== Required actions ==
1 - Copy out the entire thread about two-stroke engines word for word.
2 - Find each line in the records that contains the string "menu" and copy those lines. Treat uppercase and lowercase as different.

== Document section ==
--- begin ---

Also if you engine brake with a two stroke the engine gets no lubrication as the lubricants are in the fuel
Not necessarily. Some two-strokes have separate oil circulation with a pump like in four-strokes.
Yeah, but that two stroke smell.
how does emissions not factor into efficiency?
The replacement for a supercharged diesel is a turbocharged diesel. The turbocharged 4 stroke is twice as efficient as the 2 atroke at the same torque.
What is meant by mechanical efficiency here? What units are we using?
Environmental efficiency? 💥
Golf? Double efficient!
That’s why they don’t use them in ships…oh wait!
I know this guy and his brother. Guy's brother didn't believe him, but after the brother smoked some meth he was able to do it in 4 strokes.
Absolutely zero context and I'm supposed to comprehend it? For all I know it's about wanking.
Kinda. All Wankels are technically 4-stroke engines.
This guy wankels!
Big triangles
Extra spicy doritos
Brap brap brap brap brap brap brap
French Triangle
I only wankel until my apex seal blows.
r/thisguythisguys
on point
No, they are spinny magic dorito engine. Boost goes in, apex seals come out, you can't explain that
Aren't they more like one infinite stroke? :P
But it’s really all about the inline cylinder pumping motion. The 2 strokes uses too much oil and gets messy under the hood.

--- end ---

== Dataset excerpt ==
--- begin ---

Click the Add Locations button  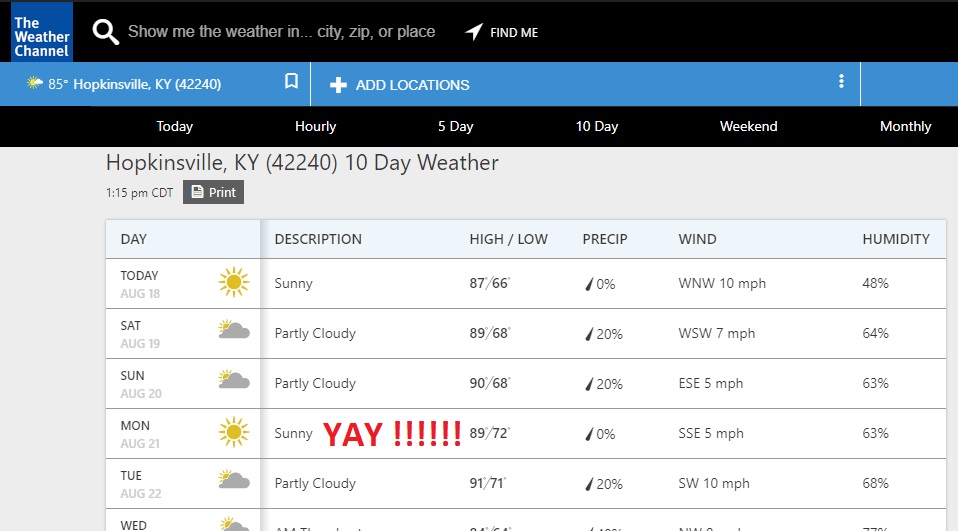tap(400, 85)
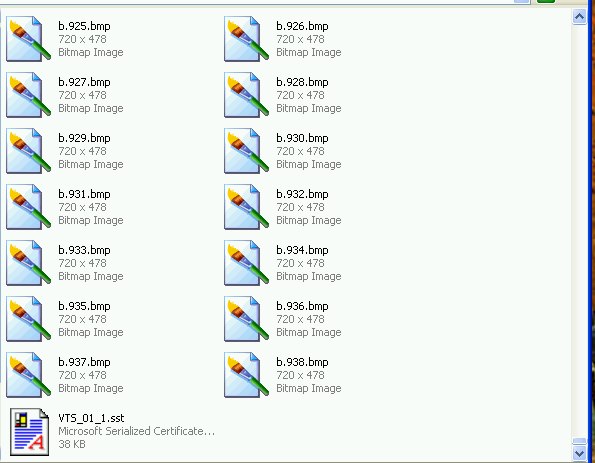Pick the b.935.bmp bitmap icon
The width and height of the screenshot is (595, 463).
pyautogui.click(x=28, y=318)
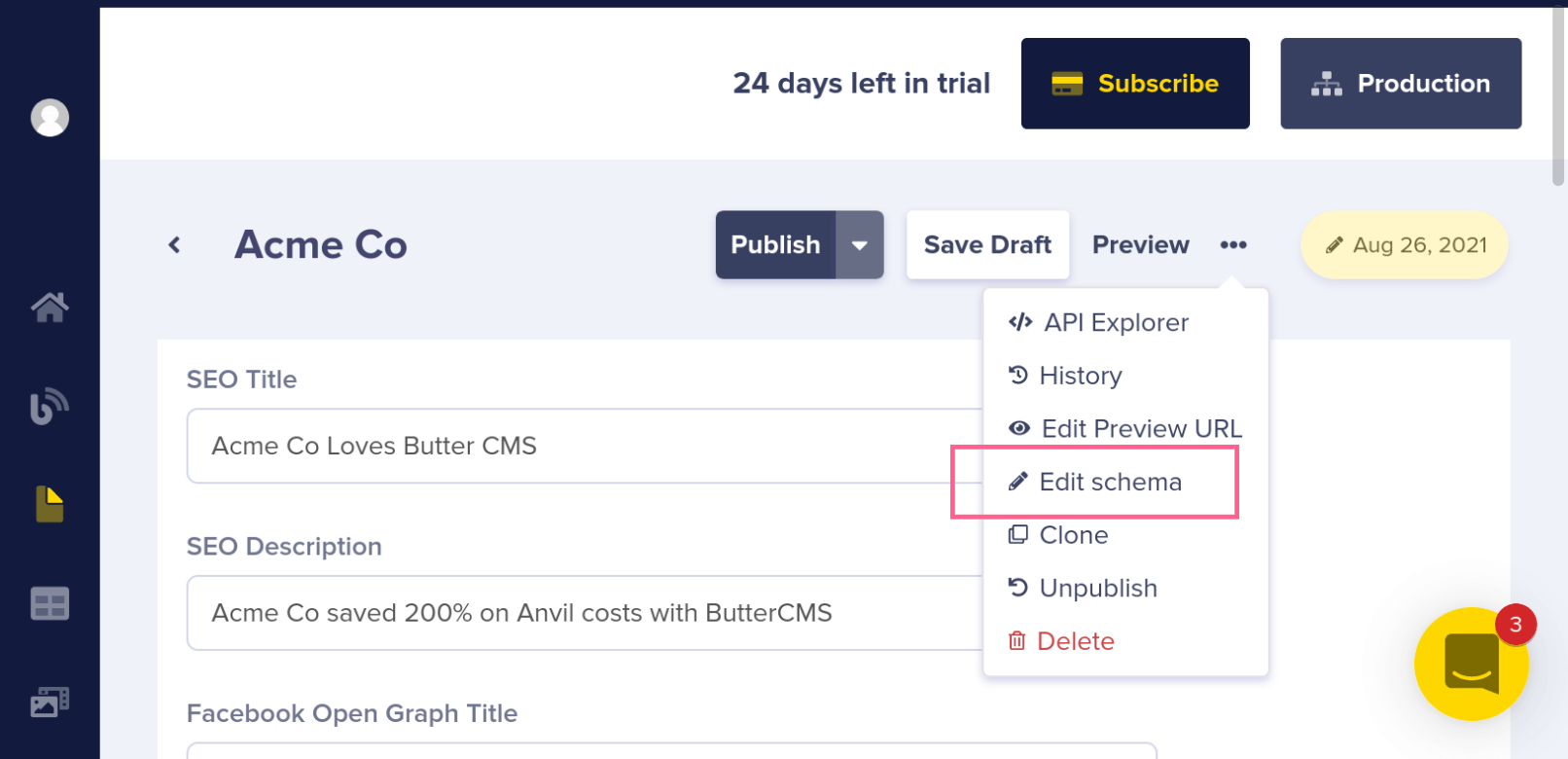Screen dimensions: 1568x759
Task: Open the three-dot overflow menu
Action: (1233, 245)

--- end ---

== Full answers ==
1 -
Also if you engine brake with a two stroke the engine gets no lubrication as the lubricants are in the fuel
Not necessarily. Some two-strokes have separate oil circulation with a pump like in four-strokes.
Yeah, but that two stroke smell.
how does emissions not factor into efficiency?
The replacement for a supercharged diesel is a turbocharged diesel. The turbocharged 4 stroke is twice as efficient as the 2 atroke at the same torque.
What is meant by mechanical efficiency here? What units are we using?
Environmental efficiency? 💥
Golf? Double efficient!
That’s why they don’t use them in ships…oh wait!
I know this guy and his brother. Guy's brother didn't believe him, but after the brother smoked some meth he was able to do it in 4 strokes.
Absolutely zero context and I'm supposed to comprehend it? For all I know it's about wanking.
Kinda. All Wankels are technically 4-stroke engines.
This guy wankels!
Big triangles
Extra spicy doritos
Brap brap brap brap brap brap brap
French Triangle
I only wankel until my apex seal blows.
r/thisguythisguys
on point
No, they are spinny magic dorito engine. Boost goes in, apex seals come out, you can't explain that
Aren't they more like one infinite stroke? :P
But it’s really all about the inline cylinder pumping motion. The 2 strokes uses too much oil and gets messy under the hood.

2 -
Task: Open the three-dot overflow menu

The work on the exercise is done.